**TASK REQUIREMENTS:**
Lines of the listing below that contain the string "Toggle" are to be returned.

□ □ □ □ □ □ □

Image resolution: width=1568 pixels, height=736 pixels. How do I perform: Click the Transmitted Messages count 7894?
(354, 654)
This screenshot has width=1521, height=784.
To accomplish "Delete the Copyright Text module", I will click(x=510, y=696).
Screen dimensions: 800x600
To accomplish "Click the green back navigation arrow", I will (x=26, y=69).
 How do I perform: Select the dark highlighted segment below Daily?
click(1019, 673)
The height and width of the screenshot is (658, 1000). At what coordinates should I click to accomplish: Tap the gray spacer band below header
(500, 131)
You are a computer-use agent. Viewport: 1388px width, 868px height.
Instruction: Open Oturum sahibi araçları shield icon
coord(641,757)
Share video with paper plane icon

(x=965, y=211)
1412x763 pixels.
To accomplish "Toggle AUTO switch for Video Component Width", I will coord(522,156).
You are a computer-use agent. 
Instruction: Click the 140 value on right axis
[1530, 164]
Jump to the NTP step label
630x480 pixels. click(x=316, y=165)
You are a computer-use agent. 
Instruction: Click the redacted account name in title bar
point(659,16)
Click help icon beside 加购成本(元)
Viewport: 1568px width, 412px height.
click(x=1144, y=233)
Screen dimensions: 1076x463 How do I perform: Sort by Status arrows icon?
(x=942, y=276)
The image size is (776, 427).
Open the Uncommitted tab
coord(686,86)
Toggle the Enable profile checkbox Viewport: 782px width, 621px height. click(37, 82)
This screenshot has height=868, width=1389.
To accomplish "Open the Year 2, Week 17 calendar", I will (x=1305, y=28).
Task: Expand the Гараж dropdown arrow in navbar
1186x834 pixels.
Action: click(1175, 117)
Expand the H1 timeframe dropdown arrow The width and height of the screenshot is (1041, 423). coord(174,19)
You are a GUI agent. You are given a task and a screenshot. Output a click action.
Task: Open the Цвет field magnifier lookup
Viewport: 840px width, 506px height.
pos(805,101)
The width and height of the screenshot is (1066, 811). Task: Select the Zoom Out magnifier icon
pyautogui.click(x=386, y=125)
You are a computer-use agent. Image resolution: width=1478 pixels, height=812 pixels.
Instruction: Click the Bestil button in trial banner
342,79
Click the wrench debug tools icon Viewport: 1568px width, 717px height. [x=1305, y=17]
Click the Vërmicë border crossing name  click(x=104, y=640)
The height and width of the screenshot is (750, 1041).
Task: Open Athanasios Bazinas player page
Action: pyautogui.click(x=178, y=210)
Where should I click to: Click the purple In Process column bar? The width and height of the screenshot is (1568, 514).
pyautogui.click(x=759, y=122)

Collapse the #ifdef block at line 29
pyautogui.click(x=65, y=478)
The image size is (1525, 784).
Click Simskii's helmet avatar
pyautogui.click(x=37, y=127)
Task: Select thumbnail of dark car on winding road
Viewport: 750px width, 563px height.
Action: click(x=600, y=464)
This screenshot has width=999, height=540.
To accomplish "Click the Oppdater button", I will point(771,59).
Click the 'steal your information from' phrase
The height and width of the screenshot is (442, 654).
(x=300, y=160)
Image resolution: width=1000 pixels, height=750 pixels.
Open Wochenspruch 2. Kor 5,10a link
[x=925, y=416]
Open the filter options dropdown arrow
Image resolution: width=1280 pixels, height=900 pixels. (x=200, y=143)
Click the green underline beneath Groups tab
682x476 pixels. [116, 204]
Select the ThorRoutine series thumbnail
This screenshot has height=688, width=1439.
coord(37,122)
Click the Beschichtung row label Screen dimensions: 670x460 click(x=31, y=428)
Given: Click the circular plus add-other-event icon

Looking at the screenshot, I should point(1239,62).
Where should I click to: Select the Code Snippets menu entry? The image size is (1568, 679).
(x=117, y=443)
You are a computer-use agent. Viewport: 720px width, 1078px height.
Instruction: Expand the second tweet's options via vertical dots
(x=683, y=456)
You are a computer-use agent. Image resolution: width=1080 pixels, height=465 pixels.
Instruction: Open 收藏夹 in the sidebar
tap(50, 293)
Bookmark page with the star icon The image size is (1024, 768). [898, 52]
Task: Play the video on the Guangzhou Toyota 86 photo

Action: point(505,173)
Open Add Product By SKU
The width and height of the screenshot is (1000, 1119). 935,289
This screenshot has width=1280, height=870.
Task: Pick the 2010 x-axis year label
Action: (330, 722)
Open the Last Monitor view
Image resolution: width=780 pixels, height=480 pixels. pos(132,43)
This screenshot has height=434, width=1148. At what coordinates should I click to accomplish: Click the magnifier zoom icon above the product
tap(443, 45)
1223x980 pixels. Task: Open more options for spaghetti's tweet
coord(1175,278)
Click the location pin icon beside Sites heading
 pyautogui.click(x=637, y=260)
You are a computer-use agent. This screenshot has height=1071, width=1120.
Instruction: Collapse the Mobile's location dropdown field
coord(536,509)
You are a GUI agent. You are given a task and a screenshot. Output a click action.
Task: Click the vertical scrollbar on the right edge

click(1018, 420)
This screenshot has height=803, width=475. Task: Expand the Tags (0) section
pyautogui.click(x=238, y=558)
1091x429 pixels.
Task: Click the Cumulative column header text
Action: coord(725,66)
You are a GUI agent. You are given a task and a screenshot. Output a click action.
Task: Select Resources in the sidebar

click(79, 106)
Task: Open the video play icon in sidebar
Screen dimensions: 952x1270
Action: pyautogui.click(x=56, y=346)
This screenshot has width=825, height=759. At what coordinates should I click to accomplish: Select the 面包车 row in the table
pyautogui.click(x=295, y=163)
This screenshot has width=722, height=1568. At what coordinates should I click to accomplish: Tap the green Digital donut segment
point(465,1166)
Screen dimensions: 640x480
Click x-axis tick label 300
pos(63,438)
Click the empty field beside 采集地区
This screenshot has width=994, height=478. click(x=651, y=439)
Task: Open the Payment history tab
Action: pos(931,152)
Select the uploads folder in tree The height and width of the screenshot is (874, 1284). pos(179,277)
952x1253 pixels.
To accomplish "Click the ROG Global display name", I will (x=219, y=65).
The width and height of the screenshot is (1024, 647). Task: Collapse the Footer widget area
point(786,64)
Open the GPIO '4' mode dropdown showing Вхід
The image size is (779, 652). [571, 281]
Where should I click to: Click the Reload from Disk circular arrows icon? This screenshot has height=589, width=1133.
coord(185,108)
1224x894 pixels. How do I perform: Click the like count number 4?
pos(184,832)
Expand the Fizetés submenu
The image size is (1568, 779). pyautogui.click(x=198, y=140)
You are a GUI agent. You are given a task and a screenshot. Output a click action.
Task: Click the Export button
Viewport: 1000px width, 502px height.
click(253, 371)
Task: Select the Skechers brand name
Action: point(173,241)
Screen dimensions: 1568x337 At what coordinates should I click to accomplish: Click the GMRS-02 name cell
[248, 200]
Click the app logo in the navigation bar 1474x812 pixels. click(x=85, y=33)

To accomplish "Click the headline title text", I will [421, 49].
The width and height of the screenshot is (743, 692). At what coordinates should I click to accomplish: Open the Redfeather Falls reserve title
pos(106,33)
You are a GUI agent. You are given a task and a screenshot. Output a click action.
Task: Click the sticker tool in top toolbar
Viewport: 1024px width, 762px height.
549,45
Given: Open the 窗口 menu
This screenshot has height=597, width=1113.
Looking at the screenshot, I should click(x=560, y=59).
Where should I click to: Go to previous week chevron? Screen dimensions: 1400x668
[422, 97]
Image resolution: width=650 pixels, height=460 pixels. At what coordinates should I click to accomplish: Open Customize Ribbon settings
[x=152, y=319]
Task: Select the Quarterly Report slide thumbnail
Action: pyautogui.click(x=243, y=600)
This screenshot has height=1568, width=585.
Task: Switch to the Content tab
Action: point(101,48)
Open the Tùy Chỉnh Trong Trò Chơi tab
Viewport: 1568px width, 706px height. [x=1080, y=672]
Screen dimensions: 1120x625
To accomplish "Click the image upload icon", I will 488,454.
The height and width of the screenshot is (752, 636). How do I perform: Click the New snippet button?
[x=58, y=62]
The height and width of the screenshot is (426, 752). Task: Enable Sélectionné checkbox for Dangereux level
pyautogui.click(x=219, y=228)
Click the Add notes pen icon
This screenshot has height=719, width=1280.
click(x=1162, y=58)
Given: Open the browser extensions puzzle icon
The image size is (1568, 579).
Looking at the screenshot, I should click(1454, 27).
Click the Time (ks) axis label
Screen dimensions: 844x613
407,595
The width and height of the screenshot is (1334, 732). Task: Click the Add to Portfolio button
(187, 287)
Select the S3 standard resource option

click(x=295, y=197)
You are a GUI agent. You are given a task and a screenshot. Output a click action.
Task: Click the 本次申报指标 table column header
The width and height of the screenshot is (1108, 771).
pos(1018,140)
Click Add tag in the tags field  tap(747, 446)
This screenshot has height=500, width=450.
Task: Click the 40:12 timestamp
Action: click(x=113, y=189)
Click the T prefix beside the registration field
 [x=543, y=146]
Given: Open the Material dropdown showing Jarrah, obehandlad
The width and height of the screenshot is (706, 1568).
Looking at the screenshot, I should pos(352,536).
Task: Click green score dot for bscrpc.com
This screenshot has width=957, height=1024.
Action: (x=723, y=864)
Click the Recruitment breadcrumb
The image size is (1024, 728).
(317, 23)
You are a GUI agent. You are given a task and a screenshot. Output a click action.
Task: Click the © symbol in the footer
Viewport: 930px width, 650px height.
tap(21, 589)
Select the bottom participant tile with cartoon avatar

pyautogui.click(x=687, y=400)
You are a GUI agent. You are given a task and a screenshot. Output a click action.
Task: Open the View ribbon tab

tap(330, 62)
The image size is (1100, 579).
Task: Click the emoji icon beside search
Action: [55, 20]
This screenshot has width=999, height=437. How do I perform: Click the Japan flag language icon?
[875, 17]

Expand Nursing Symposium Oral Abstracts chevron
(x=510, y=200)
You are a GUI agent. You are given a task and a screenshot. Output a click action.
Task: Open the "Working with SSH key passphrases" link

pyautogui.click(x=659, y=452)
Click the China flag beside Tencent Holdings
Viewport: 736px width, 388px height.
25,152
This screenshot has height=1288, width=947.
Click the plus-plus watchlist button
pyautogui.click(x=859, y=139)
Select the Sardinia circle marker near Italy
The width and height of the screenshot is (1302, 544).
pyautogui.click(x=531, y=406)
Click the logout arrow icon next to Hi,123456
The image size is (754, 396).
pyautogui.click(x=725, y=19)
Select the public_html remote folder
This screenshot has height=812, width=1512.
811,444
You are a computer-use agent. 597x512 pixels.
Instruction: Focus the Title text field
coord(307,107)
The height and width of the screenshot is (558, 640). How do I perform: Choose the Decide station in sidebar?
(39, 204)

□ □ □ □ □ □ □

**TASK ANSWER:**
To accomplish "Toggle AUTO switch for Video Component Width", I will coord(522,156).
Toggle the Enable profile checkbox Viewport: 782px width, 621px height. click(37, 82)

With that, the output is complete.